Millennials have a reputation for being lazy and entitled; seasoned writer Anne Helen Petersen argues the opposite is true. Millennials are stretched to their breaking point – working more than previous generations for less reward, fewer prospects and no job security. The irreconcilable demands of employment, parenting and home life, along with political and environmental concerns, doom millennials to burn out. The good news: “It doesn’t have to be this way.” Expanding on her viral BuzzFeed article from 2019, Petersen calls for systemic change to counter millennials’ perennial exhaustion.
Many millennials are on the verge of burnout.
Author Anne Helen Petersen’s own experience with burnout made her realize the degree to which she equated her value as a person with her performance as a worker. Parents, school and society conditioned millennials, from a young age, to work towards college and career. Just as playtime gave way to prestigious hobbies during childhood, millennials’ free time is now taken up with “side hustles” and other efforts to get ahead – or to simply stay afloat. The pressure to balance various life aspects, including work, parenting and everyday chores, has rendered burnout a common phenomenon.
Traditionally, labor unions, extended family, churches and other institutions provided people with social and financial support, but as these systems have eroded, many are finding themselves living in a seemingly endless state of precarity. Millennials face unstable economic conditions and pressure to work nearly nonstop. These stressors are exacerbated by global and national crises, including climate change, political instability and economic recessions.

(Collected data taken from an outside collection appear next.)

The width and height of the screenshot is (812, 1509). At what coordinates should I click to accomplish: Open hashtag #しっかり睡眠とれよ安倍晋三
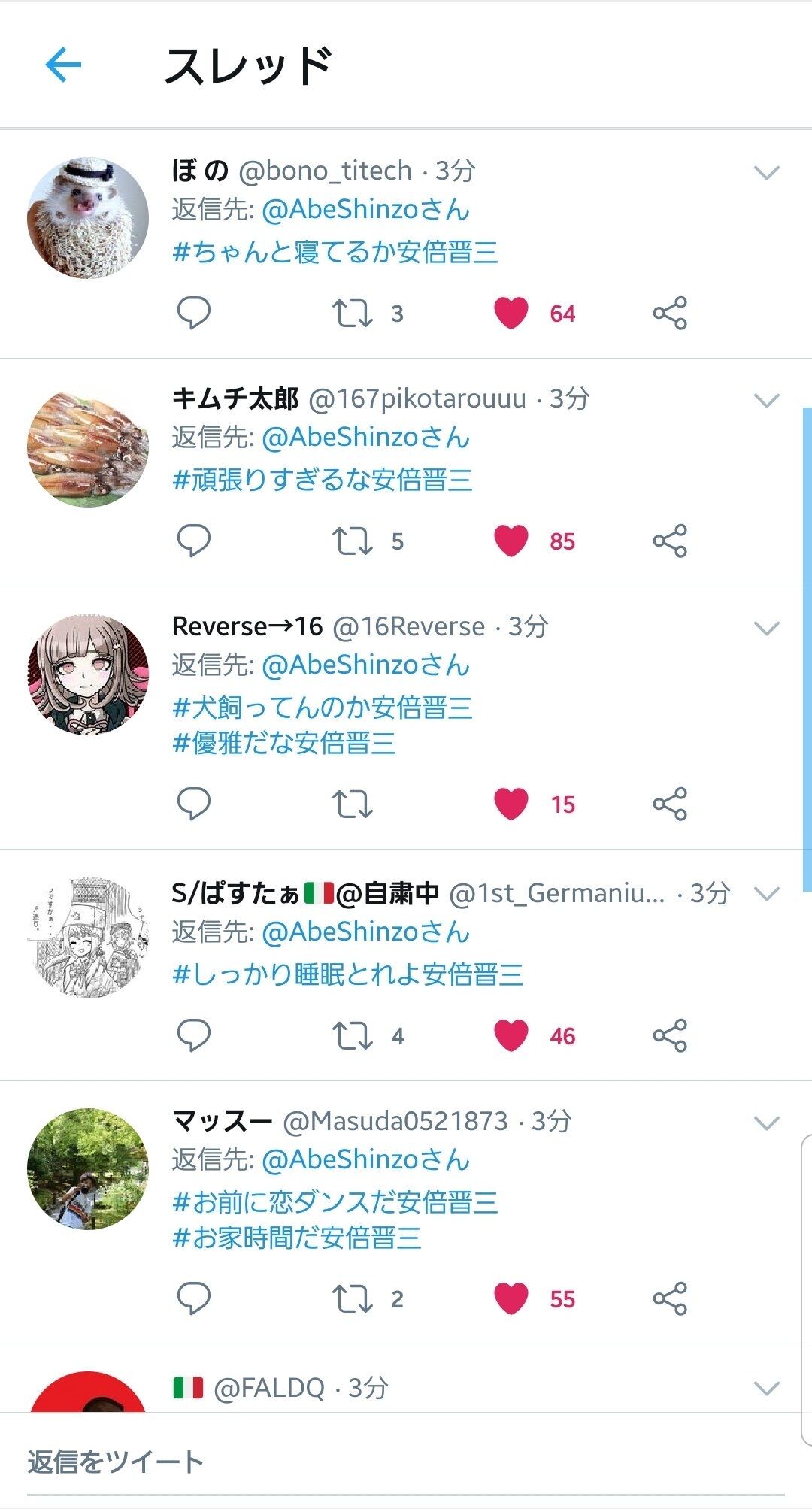(x=348, y=974)
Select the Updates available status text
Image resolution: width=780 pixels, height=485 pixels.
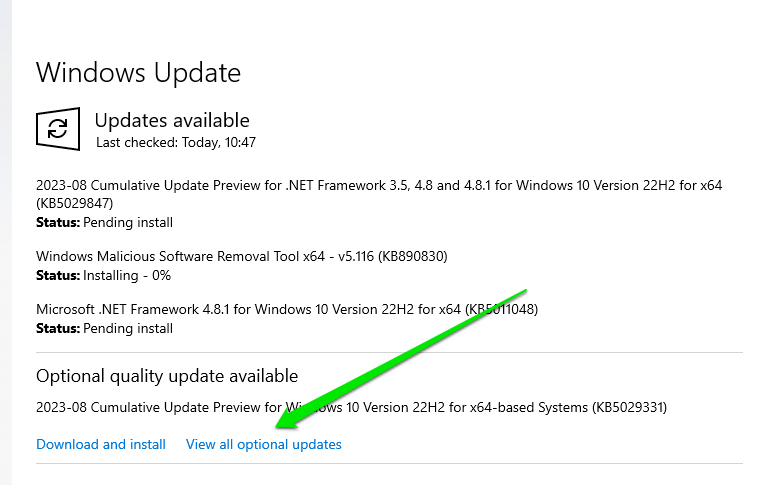click(x=172, y=121)
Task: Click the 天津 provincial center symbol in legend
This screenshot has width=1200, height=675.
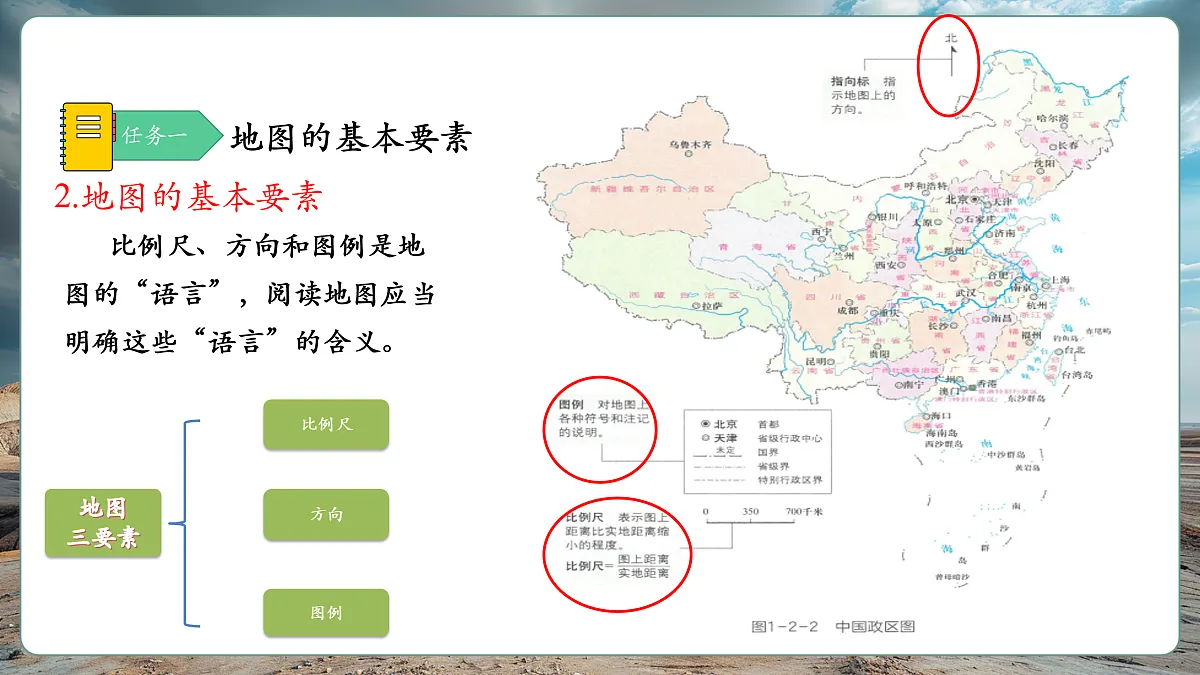Action: 706,438
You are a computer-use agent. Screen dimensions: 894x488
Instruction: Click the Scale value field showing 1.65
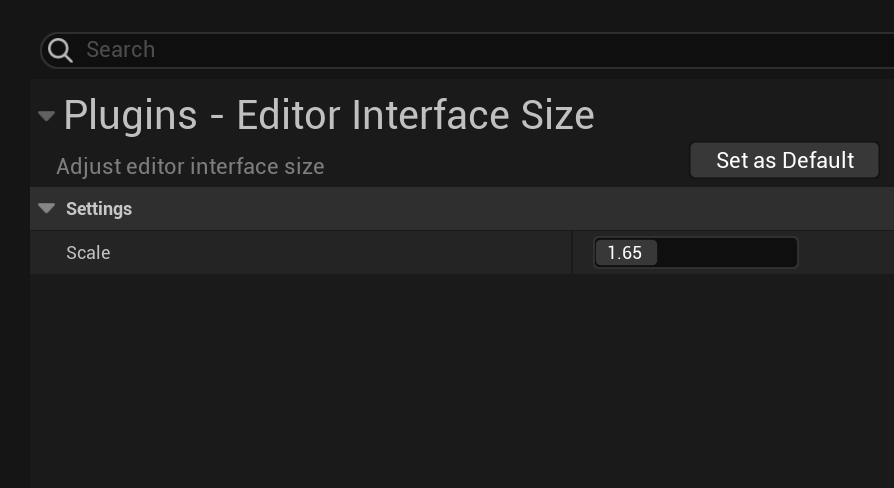pyautogui.click(x=695, y=253)
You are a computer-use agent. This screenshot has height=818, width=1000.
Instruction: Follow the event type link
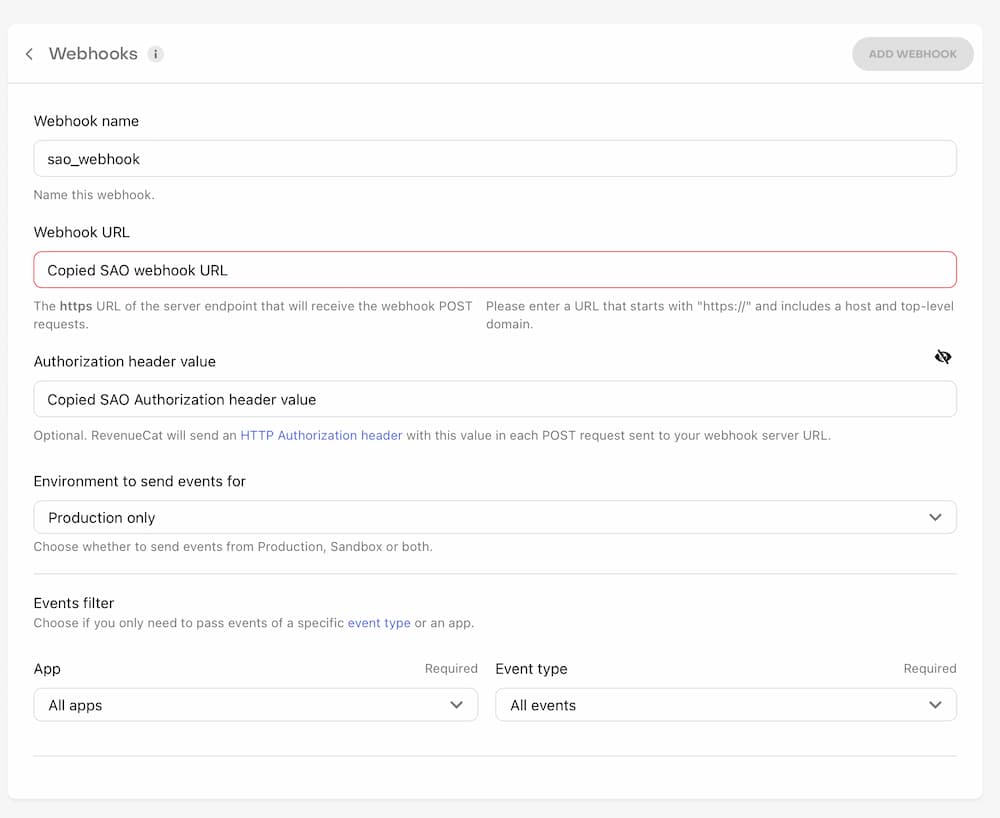click(379, 623)
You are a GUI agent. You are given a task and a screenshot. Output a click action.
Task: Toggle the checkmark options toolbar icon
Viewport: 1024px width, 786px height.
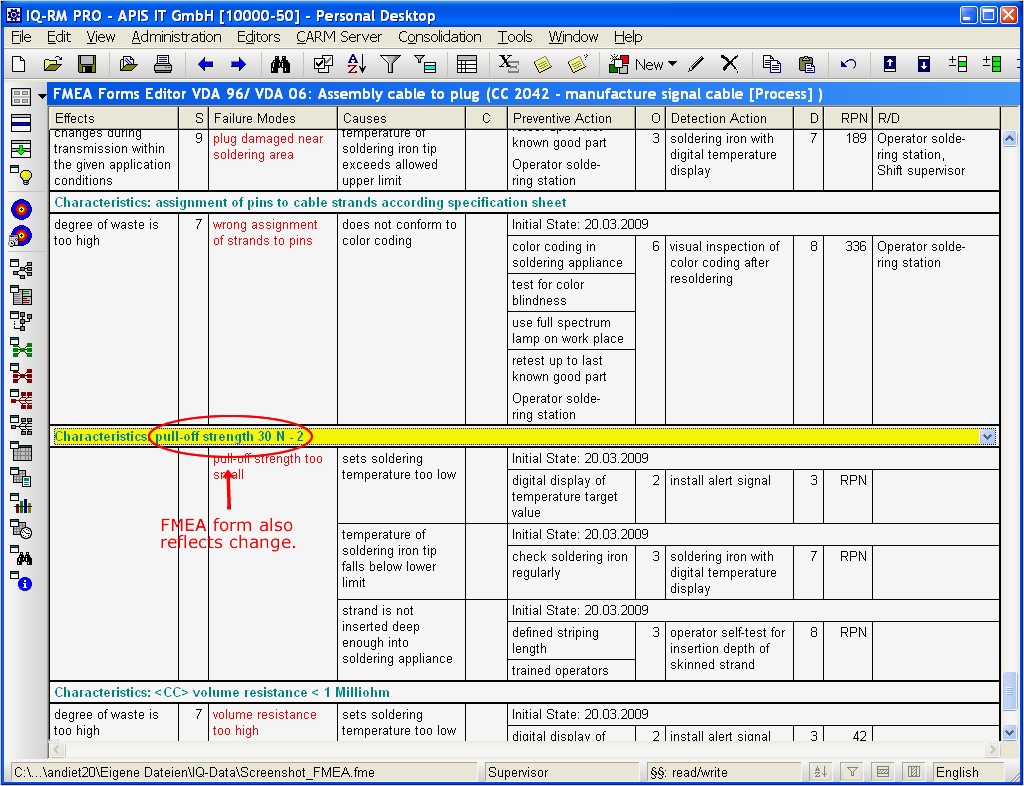[323, 64]
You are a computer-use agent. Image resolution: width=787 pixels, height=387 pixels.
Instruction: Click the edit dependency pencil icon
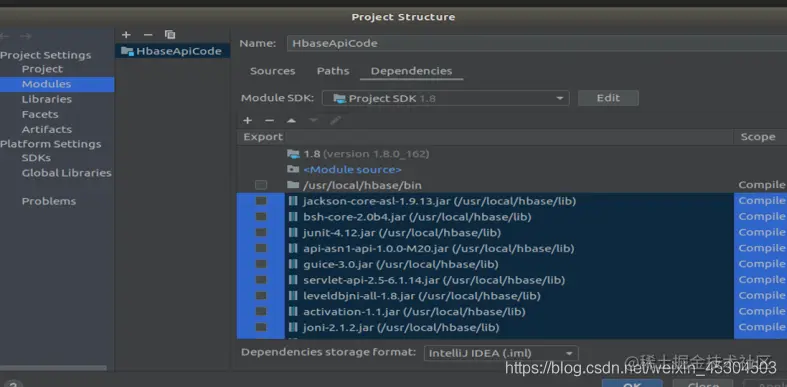[x=335, y=120]
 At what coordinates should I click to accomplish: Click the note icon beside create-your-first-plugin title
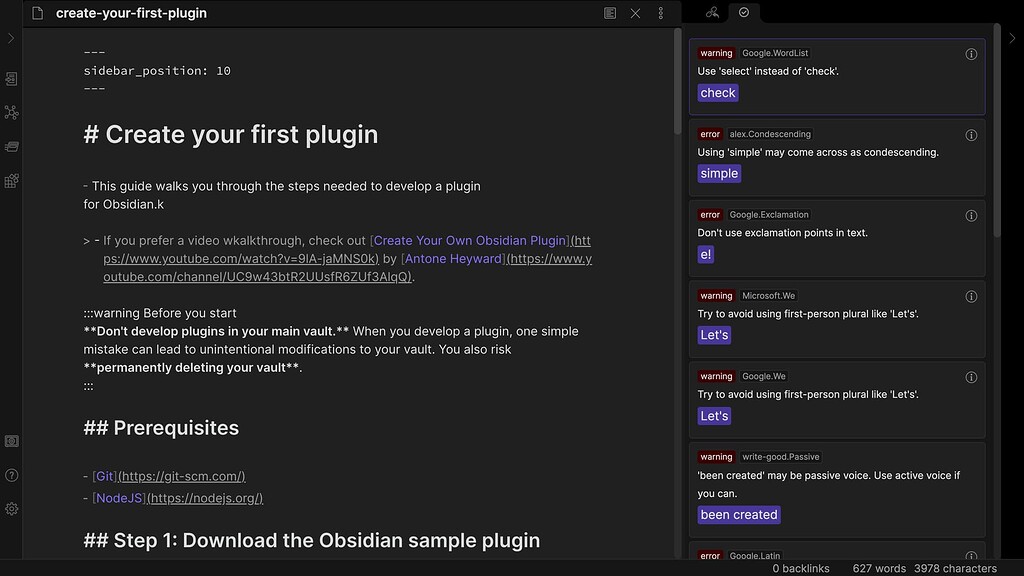tap(36, 13)
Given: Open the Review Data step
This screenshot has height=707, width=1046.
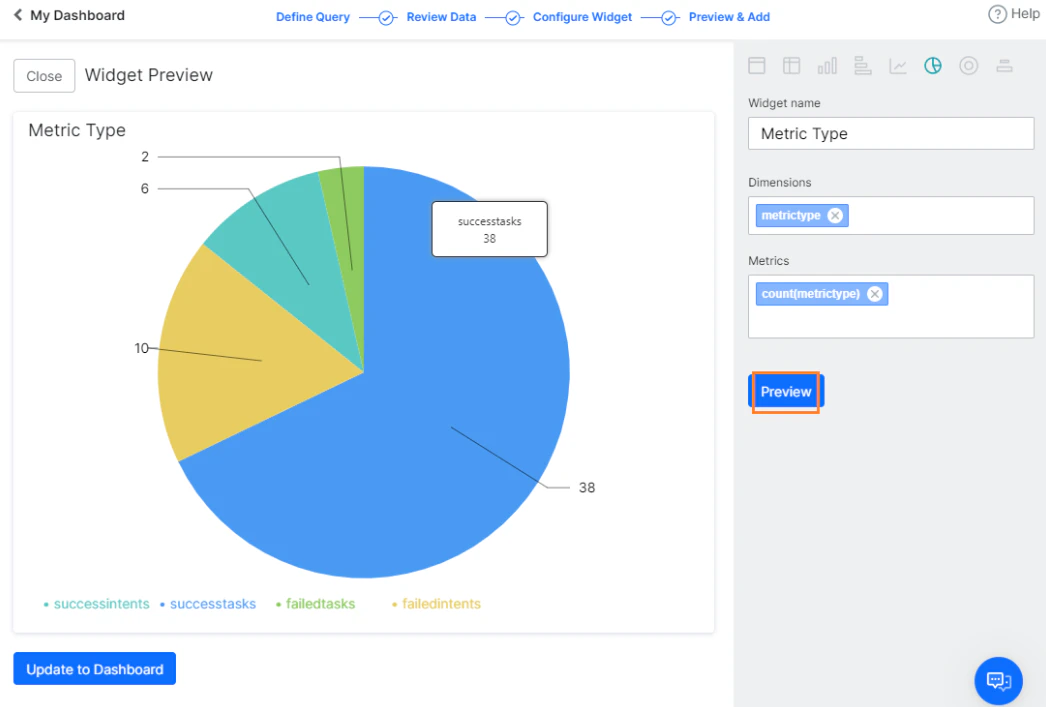Looking at the screenshot, I should (x=441, y=17).
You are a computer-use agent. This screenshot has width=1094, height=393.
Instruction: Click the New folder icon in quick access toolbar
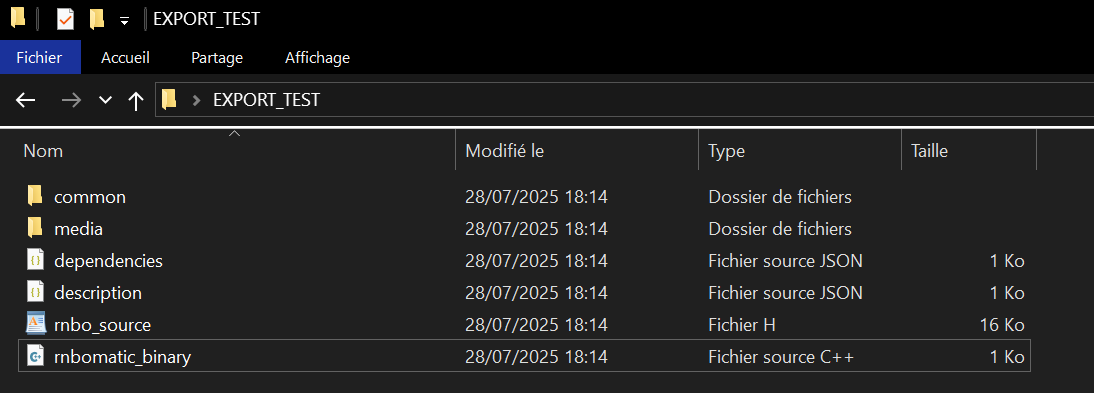pyautogui.click(x=97, y=19)
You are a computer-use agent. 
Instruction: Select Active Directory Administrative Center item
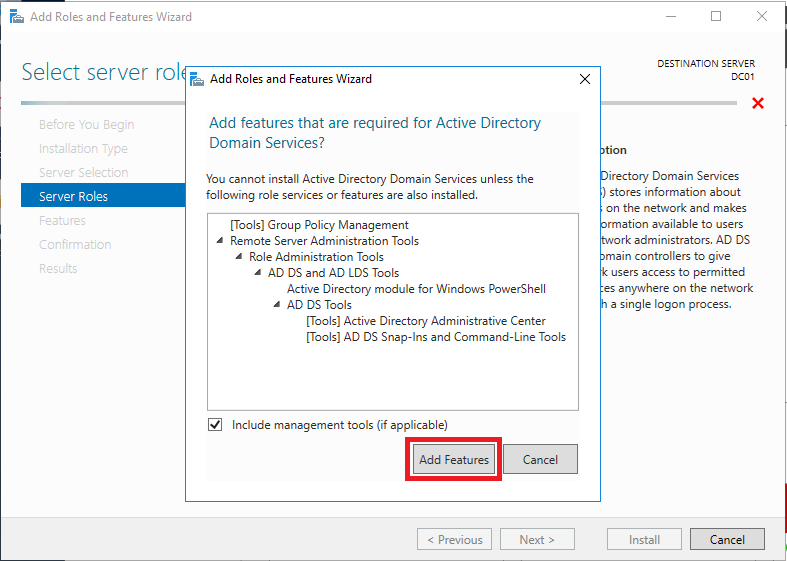(x=426, y=321)
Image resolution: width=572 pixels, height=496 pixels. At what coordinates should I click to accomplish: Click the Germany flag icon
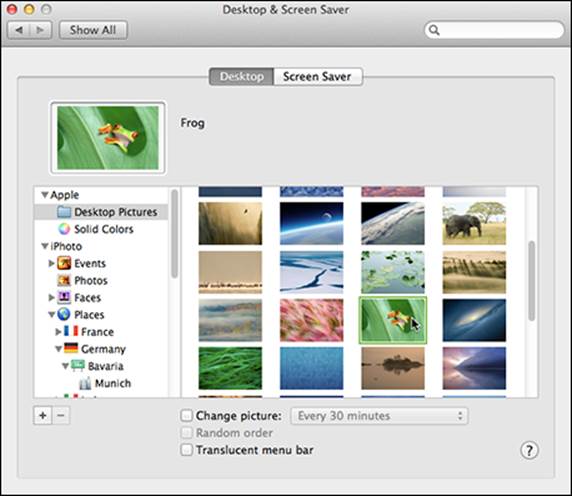click(71, 348)
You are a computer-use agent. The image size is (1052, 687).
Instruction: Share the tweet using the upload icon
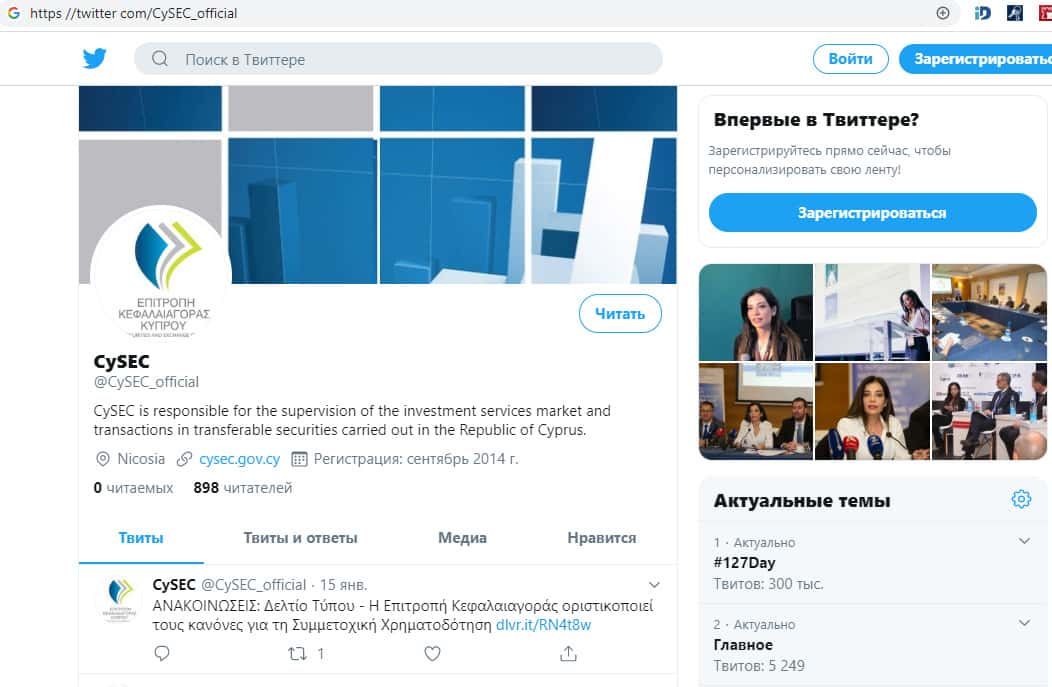(x=568, y=653)
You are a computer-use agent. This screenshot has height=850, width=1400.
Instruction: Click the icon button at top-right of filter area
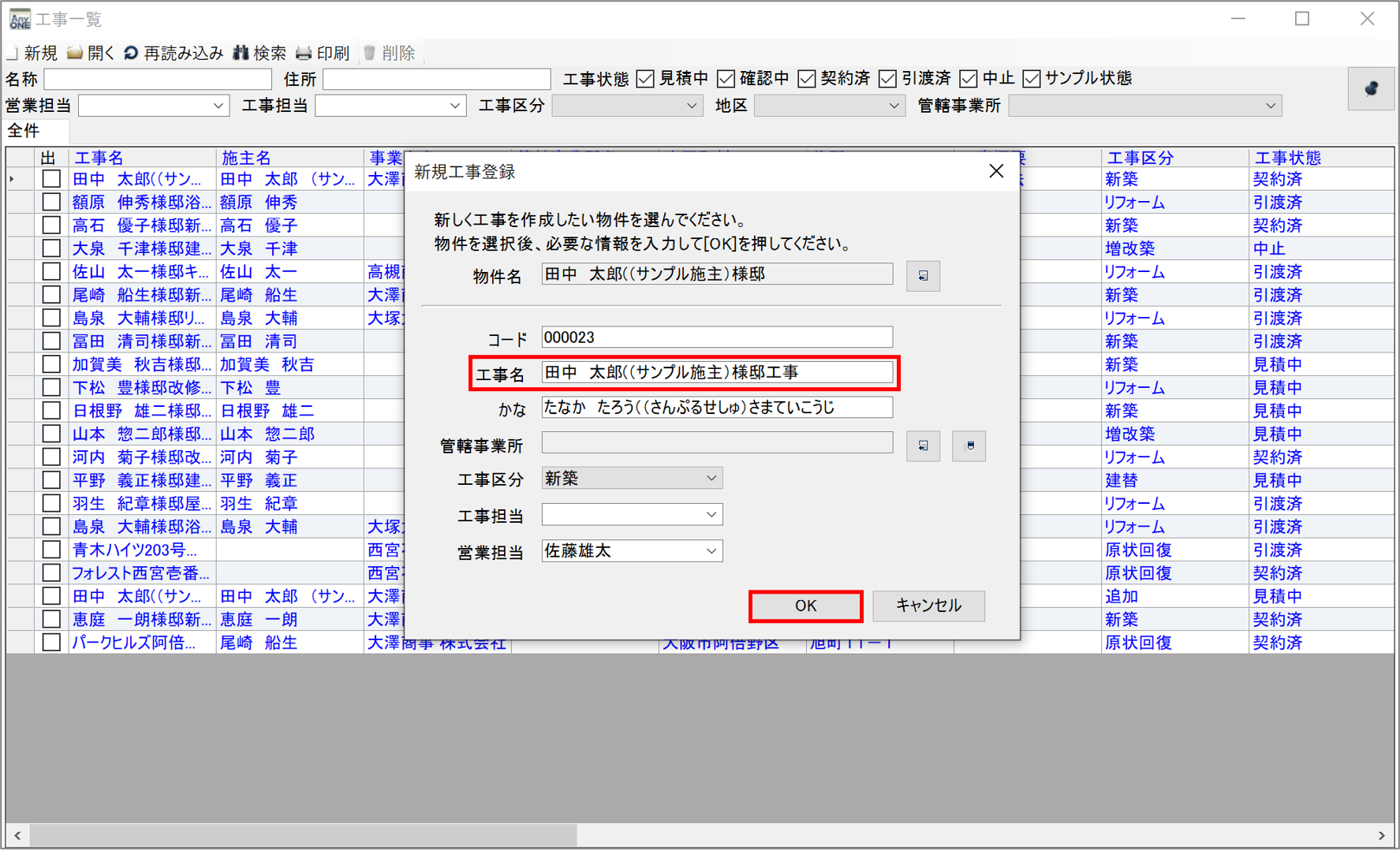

A former senior culture writer for BuzzFeed, Anne Helen Petersen now writes her newsletter, “Culture Study,” as a full-time venture on Substack. Petersen received her PhD at the University of Texas at Austin, where she focused on the history of celebrity gossip. Her previous books, Too Fat, Too Slutty, Too Loud and Scandals of Classic Hollywood, were featured in NPR, Elle, and The Atlantic. She lives in Missoula, Montana.